While Ryerkerk's assumptions are subject to debate, it's fair to say that Celanese's major acetyl chain end markets (paints and coatings, adhesives, and paper and packaging) are in essential parts of the economy that will grow over the long term. Moreover, it takes a few years to build a plant to add significant capacity to the marketplace. Celanese has many of the lowest-cost production plants in the industry, and is in the process of doubling capacity at its Clear Lake plant by 2023 -- the lowest-cost acetic acid production plant in the world.

It all adds up to the company standing an excellent chance of exceeding its medium-term targets of adjusted EPS of $13-$14 by 2023, and cumulative operating cash flow of $4 billion to $5 billion in 2021-2023. Given that the cash flow target had $11-$11.50 in EPS for 2021 baked in (see table above) and management has already upgraded its 2021 EPS estimate to $12.50-$13.50, it's reasonable to assume Celanese can exceed its medium-term targets.

Long-term growth

Management's investments in productivity-enhancing technologies and rationalizing less productive plants has resulted in a significant improvement in underlying profitability.
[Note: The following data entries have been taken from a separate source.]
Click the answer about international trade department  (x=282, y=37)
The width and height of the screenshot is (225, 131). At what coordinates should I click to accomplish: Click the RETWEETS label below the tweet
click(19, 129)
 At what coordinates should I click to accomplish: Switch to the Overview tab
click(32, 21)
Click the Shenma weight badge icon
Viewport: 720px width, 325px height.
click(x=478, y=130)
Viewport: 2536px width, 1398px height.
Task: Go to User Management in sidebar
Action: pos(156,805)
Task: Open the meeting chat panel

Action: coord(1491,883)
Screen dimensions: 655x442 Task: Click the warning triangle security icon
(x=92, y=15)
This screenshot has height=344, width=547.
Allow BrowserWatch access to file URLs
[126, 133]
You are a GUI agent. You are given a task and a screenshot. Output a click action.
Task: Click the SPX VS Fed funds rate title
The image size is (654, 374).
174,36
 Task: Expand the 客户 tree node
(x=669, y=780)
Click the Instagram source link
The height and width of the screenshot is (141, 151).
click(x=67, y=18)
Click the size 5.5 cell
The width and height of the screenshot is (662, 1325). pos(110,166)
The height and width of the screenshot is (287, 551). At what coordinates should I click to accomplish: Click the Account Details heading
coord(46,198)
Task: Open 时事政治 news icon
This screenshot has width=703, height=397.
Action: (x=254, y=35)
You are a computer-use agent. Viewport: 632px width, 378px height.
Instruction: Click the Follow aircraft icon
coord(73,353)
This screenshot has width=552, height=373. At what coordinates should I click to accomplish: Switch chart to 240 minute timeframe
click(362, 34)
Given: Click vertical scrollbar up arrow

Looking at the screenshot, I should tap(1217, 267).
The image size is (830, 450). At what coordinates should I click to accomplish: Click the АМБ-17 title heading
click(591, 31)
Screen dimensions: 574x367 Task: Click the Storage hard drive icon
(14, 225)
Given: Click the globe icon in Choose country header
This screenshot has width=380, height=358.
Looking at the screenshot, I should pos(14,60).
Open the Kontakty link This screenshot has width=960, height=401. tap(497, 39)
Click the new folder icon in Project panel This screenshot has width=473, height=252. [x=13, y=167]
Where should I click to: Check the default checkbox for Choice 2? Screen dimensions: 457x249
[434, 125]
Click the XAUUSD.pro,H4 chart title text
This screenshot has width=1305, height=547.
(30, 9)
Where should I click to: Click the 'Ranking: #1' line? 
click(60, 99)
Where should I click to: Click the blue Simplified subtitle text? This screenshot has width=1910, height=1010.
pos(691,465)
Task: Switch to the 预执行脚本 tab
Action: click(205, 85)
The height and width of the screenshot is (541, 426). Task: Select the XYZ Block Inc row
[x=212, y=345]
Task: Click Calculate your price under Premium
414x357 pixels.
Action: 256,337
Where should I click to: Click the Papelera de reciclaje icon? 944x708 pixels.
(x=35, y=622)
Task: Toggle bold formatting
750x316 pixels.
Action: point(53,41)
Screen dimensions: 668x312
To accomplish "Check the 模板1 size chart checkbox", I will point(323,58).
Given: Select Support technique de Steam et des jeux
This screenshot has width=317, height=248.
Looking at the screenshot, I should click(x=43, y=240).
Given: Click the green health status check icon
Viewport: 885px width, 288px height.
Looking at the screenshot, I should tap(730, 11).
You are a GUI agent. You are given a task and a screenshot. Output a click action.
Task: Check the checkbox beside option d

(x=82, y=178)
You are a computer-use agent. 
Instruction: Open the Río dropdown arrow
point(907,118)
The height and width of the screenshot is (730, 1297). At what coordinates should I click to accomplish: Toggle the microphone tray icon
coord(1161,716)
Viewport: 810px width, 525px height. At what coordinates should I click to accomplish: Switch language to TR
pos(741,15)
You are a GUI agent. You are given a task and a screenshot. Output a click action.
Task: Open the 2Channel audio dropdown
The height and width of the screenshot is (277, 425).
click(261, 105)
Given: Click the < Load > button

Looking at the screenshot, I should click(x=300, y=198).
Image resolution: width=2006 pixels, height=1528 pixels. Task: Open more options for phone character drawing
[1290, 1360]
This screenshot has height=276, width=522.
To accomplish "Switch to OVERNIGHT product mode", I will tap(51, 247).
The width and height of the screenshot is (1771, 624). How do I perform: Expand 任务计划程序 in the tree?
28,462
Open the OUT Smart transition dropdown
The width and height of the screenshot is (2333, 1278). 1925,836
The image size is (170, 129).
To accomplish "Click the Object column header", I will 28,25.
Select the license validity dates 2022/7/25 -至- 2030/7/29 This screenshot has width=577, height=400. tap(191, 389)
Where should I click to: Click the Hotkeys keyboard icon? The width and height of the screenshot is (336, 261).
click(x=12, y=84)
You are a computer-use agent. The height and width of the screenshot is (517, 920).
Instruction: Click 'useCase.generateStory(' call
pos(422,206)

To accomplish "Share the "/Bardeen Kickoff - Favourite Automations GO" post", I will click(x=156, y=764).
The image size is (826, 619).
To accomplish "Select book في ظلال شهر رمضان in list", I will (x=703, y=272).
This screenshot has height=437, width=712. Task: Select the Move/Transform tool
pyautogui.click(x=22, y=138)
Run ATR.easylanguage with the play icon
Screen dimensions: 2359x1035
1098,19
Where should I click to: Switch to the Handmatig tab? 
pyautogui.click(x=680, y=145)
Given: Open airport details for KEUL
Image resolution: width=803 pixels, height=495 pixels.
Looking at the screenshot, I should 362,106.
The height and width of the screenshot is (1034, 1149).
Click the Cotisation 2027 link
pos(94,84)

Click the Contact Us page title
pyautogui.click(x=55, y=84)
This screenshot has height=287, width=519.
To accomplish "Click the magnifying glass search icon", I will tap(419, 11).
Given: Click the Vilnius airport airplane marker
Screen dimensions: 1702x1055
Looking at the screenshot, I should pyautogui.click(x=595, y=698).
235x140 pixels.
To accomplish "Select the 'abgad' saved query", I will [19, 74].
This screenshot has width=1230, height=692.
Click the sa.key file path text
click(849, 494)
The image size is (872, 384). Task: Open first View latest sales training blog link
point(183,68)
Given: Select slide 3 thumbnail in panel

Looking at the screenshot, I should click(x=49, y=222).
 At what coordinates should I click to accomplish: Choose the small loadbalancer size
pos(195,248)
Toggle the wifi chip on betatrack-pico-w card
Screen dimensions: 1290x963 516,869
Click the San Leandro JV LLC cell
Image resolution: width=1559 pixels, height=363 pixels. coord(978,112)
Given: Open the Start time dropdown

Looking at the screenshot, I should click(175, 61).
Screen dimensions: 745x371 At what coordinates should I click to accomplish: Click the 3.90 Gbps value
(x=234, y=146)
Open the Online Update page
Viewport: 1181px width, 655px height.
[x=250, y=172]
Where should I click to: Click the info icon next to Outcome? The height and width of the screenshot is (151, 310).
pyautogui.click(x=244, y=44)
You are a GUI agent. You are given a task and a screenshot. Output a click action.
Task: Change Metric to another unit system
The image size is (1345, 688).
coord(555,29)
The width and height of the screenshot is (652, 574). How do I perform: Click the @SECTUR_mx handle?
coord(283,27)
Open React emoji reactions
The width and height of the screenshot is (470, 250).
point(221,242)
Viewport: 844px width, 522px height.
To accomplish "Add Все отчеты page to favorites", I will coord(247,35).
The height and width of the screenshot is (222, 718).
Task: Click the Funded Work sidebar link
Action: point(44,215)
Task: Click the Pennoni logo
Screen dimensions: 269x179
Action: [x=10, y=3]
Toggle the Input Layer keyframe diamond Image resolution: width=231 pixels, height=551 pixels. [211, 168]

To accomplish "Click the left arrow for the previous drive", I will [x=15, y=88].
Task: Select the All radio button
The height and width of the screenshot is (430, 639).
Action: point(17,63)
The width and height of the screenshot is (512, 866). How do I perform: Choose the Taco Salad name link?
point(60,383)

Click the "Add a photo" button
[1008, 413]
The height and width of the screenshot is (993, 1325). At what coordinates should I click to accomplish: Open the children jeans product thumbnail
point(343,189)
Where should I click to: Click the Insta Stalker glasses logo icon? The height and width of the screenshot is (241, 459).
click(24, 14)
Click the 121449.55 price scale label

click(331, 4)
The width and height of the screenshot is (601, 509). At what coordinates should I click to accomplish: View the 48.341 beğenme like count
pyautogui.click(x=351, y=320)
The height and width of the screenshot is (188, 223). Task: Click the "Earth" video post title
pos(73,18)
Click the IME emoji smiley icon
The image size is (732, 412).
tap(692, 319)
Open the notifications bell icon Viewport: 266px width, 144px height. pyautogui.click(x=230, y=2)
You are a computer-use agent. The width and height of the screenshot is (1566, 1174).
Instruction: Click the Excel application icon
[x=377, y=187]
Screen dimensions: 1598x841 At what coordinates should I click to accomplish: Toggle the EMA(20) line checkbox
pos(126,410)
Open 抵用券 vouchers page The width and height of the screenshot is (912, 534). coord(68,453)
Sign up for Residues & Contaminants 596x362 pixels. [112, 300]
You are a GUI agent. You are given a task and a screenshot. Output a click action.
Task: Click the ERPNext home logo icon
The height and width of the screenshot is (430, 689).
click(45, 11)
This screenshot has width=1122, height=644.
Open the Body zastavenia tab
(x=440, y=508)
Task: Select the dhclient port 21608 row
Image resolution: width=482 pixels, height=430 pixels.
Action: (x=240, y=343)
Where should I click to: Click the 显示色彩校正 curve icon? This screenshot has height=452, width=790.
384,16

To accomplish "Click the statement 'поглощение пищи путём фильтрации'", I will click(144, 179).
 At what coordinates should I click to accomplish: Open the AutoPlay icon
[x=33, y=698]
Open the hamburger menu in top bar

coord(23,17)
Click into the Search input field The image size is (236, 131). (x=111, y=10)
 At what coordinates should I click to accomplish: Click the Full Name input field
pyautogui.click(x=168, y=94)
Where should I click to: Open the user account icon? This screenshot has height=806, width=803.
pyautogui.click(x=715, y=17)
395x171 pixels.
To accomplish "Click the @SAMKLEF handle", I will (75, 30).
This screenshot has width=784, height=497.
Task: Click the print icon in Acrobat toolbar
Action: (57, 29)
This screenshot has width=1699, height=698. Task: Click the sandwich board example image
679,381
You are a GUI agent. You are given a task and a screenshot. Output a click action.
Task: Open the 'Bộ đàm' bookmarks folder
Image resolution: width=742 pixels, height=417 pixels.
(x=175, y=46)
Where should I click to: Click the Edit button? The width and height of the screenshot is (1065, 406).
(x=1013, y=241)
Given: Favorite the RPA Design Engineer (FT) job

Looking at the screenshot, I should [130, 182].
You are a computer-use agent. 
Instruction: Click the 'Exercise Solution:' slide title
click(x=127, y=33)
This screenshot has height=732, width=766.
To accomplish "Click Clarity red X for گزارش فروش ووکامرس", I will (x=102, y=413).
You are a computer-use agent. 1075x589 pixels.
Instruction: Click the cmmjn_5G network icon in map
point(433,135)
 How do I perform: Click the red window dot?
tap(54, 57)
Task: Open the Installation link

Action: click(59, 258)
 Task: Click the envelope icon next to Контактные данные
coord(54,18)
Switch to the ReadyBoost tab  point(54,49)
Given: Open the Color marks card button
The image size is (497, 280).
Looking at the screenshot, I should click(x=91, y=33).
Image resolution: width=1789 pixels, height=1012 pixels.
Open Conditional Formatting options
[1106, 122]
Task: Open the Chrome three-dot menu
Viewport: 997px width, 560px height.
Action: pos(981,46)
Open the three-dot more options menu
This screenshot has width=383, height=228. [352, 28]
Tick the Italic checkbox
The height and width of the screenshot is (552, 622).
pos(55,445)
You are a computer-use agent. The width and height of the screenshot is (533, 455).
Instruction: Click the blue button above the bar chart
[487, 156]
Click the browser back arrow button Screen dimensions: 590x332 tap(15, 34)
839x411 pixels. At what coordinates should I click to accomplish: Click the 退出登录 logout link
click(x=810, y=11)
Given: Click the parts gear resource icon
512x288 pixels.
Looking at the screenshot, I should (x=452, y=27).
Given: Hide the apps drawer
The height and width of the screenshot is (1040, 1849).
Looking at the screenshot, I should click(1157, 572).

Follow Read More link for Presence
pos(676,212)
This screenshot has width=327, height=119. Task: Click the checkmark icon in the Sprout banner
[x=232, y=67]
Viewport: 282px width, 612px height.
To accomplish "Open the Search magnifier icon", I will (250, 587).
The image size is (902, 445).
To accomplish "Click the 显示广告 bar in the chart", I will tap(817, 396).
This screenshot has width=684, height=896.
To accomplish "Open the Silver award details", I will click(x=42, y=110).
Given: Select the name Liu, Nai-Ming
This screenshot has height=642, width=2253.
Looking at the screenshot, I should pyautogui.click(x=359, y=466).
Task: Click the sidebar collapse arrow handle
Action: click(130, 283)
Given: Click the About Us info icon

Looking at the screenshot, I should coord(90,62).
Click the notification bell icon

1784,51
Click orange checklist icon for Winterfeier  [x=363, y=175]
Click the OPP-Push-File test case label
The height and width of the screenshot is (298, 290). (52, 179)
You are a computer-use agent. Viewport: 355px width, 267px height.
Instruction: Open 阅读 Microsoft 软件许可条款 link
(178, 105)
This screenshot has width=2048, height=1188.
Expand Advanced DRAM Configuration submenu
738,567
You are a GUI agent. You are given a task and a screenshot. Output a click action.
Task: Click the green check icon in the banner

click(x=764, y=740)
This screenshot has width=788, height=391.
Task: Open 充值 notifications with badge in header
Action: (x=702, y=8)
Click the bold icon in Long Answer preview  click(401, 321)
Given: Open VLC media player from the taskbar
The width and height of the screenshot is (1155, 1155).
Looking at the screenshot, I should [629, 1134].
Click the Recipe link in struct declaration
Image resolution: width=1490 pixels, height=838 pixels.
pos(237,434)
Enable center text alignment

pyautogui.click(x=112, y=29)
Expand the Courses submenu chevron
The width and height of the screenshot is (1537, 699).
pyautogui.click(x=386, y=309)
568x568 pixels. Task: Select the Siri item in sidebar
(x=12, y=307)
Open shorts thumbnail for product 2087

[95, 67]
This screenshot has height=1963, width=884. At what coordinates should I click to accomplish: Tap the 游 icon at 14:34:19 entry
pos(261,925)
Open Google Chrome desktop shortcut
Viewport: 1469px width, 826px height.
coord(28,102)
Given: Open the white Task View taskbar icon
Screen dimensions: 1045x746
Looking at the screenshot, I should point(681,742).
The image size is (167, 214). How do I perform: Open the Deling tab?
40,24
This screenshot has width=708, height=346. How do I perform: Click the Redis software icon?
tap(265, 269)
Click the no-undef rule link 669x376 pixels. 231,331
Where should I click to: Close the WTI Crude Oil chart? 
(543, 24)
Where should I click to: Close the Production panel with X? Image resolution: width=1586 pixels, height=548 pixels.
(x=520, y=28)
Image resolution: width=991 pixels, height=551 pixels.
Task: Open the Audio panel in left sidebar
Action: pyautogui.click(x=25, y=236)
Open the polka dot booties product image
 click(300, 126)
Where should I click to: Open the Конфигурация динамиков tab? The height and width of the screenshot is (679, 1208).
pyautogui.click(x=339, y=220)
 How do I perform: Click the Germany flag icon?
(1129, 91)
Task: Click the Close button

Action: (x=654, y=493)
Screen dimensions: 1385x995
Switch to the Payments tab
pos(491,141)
To be clear, the price of many of Celanese's products will always be volatile and subject to ups and downs. However, over the last decade, there's been an upward shift in operating margins, even when revenue slumps due to lower pricing. That's great news for long-term profitability.

CE Revenue (TTM) Chart

Data by YCharts

Is Celanese stock a buy?

Based on management's assumptions of adjusted EPS in the $11-14 range for 2021-2023 and $12.50-$13.50 for 2021, a worst-case scenario would result in in an average of $8.85 in adjusted EPS over the last decade, meaning the stock trades on less than 18 times its 10-year average earnings. That's a good value for a cyclical stock, and considering that margins have improved over the period, the next decade should see an even higher EPS generation in the future. All told, the stock is attractive for long-term investors.